I am displaying some data on my website which returns from node server. It's works perfectly until today. Now I am getting below error on my server console when I go to my web page. I use Auth0
for signin in users.
UnauthorizedError: invalid algorithm
at C:\workspace\New\MyApp\node_modules\express-jwt\lib\index.js:100:22
at C:\workspace\New\MyApp\node_modules\express-jwt\node_modules\jsonwebtoken\index.js:155:18
at nextTickCallbackWith0Args (node.js:420:9)
at process._tickCallback (node.js:349:13)
What could be the issue?
HS256 is less secure because it is symmetric, (the same secret is shared between the client and server). See this question: RS256 vs HS256: What's the difference?

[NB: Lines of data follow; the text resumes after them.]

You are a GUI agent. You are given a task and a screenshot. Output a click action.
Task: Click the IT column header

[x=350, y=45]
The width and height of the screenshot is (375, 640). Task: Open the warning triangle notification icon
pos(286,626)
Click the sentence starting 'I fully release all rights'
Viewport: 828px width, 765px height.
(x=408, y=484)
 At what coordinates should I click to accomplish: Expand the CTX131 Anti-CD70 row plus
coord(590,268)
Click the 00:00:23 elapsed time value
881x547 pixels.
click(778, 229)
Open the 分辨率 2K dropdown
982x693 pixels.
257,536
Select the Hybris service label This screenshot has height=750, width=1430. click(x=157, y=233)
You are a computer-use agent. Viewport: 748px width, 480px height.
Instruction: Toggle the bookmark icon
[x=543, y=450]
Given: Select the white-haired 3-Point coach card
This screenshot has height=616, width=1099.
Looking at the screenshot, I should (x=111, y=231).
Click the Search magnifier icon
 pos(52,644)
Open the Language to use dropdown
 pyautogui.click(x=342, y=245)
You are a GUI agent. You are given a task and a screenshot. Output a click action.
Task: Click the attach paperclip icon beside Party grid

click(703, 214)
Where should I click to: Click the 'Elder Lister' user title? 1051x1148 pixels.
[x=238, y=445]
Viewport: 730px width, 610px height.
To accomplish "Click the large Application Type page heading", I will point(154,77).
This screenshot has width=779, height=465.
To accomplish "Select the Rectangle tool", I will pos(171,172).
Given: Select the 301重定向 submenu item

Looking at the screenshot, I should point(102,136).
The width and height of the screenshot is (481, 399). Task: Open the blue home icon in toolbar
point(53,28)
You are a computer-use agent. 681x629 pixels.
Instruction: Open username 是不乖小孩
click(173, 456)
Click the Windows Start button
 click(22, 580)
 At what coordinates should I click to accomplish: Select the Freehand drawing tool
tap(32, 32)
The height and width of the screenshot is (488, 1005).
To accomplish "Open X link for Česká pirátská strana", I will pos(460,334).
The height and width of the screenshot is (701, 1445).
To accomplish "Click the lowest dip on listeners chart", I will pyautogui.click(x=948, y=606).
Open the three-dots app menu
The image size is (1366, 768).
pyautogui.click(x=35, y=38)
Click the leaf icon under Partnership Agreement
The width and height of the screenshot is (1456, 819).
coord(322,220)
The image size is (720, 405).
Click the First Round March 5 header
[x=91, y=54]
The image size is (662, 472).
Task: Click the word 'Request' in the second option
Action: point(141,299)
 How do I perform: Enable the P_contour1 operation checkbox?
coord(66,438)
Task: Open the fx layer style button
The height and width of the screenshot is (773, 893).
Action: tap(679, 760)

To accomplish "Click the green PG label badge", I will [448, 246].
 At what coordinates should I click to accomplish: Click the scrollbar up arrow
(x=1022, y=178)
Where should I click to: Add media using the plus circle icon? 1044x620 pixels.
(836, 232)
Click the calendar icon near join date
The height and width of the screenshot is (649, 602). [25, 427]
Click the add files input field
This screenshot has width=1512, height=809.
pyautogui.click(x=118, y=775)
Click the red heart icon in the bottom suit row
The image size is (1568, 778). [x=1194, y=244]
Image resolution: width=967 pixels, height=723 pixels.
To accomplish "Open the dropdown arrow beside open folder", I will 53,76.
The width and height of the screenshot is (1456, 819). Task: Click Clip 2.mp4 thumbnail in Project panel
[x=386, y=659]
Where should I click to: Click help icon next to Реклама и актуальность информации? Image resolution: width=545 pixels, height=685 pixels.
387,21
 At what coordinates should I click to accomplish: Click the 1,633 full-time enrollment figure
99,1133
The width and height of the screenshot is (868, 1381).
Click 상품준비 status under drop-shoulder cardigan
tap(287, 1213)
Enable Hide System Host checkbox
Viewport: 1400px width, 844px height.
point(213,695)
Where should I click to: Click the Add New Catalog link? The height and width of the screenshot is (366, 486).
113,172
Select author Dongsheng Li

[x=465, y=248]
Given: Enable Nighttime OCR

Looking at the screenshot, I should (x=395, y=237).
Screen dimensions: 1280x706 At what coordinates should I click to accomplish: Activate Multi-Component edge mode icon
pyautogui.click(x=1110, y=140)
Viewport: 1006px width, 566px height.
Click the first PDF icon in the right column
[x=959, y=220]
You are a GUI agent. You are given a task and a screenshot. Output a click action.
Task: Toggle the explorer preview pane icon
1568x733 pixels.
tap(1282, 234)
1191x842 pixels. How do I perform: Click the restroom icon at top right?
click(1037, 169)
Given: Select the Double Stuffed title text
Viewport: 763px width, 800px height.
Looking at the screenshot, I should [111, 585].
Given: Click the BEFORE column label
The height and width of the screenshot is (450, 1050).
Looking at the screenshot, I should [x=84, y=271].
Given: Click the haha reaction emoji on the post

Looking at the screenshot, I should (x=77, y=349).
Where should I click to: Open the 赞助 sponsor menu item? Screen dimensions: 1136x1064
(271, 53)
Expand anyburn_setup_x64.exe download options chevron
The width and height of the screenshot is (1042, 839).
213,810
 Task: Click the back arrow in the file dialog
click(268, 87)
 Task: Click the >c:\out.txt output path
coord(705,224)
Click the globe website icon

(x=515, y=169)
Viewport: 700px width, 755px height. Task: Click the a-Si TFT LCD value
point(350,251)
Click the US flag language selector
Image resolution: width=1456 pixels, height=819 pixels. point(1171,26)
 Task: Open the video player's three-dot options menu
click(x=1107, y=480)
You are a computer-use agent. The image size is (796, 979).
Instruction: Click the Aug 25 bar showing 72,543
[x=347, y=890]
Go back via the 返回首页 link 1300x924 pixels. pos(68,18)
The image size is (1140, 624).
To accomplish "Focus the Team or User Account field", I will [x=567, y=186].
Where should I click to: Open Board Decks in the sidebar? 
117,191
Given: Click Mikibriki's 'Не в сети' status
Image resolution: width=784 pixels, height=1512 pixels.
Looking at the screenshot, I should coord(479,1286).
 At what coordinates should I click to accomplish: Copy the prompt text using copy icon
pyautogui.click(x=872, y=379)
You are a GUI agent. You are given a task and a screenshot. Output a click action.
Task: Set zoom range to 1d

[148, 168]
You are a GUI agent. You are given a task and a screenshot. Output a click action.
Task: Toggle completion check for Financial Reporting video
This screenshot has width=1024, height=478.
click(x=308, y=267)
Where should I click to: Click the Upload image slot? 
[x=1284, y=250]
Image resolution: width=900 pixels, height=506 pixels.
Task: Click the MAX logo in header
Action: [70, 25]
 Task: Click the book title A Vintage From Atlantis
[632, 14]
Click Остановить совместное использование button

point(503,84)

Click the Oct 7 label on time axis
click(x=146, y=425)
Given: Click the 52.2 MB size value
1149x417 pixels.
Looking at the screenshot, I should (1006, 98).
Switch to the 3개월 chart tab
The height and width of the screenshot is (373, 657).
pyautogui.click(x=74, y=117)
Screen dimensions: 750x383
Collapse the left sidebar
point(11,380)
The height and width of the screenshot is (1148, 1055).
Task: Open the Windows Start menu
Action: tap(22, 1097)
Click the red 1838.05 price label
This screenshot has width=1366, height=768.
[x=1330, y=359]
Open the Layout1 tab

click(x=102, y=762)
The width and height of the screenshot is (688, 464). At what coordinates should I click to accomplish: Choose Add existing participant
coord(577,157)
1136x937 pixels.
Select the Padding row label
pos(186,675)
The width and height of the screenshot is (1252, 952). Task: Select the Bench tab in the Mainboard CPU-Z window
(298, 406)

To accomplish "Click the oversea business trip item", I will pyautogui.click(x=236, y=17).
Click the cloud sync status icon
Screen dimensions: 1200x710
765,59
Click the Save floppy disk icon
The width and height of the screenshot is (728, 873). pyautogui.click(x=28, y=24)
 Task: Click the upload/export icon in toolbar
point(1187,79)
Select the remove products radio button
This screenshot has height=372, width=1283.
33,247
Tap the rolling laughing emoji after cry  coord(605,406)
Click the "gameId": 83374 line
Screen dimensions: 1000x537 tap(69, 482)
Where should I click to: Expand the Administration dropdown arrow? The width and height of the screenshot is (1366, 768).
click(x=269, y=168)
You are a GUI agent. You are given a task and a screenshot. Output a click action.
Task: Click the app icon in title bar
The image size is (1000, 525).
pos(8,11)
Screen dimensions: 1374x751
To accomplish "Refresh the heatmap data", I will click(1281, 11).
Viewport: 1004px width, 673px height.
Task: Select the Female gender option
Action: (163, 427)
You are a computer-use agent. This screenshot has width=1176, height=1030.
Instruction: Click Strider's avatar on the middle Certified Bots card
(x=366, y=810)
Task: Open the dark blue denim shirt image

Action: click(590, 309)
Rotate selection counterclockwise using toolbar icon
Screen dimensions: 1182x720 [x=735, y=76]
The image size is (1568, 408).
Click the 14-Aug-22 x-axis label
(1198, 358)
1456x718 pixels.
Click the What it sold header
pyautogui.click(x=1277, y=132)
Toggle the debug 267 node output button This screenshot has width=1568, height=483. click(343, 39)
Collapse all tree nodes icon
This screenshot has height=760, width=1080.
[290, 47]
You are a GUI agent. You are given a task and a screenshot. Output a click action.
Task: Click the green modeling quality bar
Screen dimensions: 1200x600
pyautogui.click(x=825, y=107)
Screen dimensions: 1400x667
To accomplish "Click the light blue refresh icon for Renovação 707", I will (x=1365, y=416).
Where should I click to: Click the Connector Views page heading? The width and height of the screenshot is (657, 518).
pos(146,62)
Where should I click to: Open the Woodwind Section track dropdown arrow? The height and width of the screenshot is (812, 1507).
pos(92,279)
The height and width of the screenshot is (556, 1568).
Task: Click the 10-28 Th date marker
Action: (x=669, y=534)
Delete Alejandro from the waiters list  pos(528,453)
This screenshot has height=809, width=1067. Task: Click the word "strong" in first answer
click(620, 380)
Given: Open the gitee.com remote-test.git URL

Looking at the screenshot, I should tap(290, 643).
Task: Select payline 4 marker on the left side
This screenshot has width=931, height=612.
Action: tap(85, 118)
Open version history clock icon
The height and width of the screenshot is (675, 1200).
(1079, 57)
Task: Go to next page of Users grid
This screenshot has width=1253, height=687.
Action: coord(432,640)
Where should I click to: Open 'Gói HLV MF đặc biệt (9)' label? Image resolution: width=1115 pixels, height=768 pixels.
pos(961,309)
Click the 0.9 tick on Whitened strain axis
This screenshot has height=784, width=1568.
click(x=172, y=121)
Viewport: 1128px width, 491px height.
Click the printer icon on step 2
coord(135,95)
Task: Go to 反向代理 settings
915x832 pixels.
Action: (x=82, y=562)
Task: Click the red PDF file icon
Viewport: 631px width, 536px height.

You can maintain RS256 by using the node-jwks-rsa module to retrieve the signing key:
import jwt from 'express-jwt'
import jwksRsa from 'jwks-rsa'
const secret = jwksRsa.expressJwtSecret({
cache: true,
rateLimit: true,
jwksRequestsPerMinute: 5,
jwksUri: 'https://<YOUR_AUTH0_DOMAIN>/.well-known/jwks.json',
})
const jwtCheck = jwt({
secret: secret,
audience: <YOUR_AUTH0_AUDIENCE_OR_CLIENT_ID>,
issuer: 'https://<YOUR_AUTH0_DOMAIN>/',
algorithms: ['RS256'],
})
app.use(jwtCheck)